What I Need To Do To Realize My Goals Besides the obvious acquiring of my M.Ed. in Higher Education Administration, as well as acquiring as much as experience in a position on a college campus, it is also vital that I seek as many opportunities for professional development as I can. In the four months that I have been employed as a graduate assistant, I have taken every opportunity for professional development that has been presented to me. I have volunteered for every Open House at Georgia Southern and have had different roles at all three. At the first one, I volunteered to help Admissions with the checking in of students, while the other two included duties related to informing students of things that the Office of Student Conduct, as well as the Dean of Students office, is offering to incoming students. I have also attended numerous training classes, webinars and seminars and each one has taught me the importance of professional development in student affairs. One of the most memorable things a professor taught me was the idea that professional development is not simply going to conferences. I have learned that attending a webinar on Building Confidence in the Workplace or a workshop on sexual assault on college campuses are just as vital as the information I learn in my classes and through my graduate assistantship.

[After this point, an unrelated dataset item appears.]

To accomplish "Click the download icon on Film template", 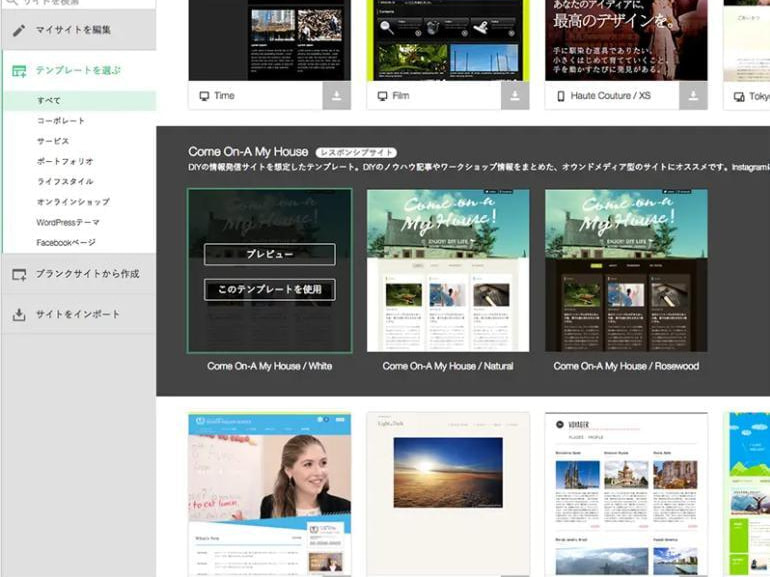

Not only am I learning things that will help me during my career in higher education administration, but I have learned that professional development is often a catalyst for personal development which in turn cyclically helps your career yet again. Skills/Knowledge/Competencies Needed The skills/knowledge/competencies that I will need include the aforementioned knowledge from my classes, my graduate assistantship and professional development opportunities, but it includes much more. I realize that along with these things, I must seek out

organizations specifically geared towards higher education, use their resources and build relationships with the people within these organizations. I also realize the importance of having a mentor that I have close contact with, can learn from and with whom I can confide in. I have found a mentor while working as a graduate assistant and it has been one of the most rewarding and informative experiences as of yet. I can only see an immense amount of career growth and personal growth as a result of this mentorship. I realize that making a point to venture outside of the Office of Student Conduct to volunteer/work with other offices in their quest to complete their own particular mission is also important to my career trajectory. My goal, after all, is to be a part of the overall success of an institution of higher education with my major goal being the academic and personal success of its students.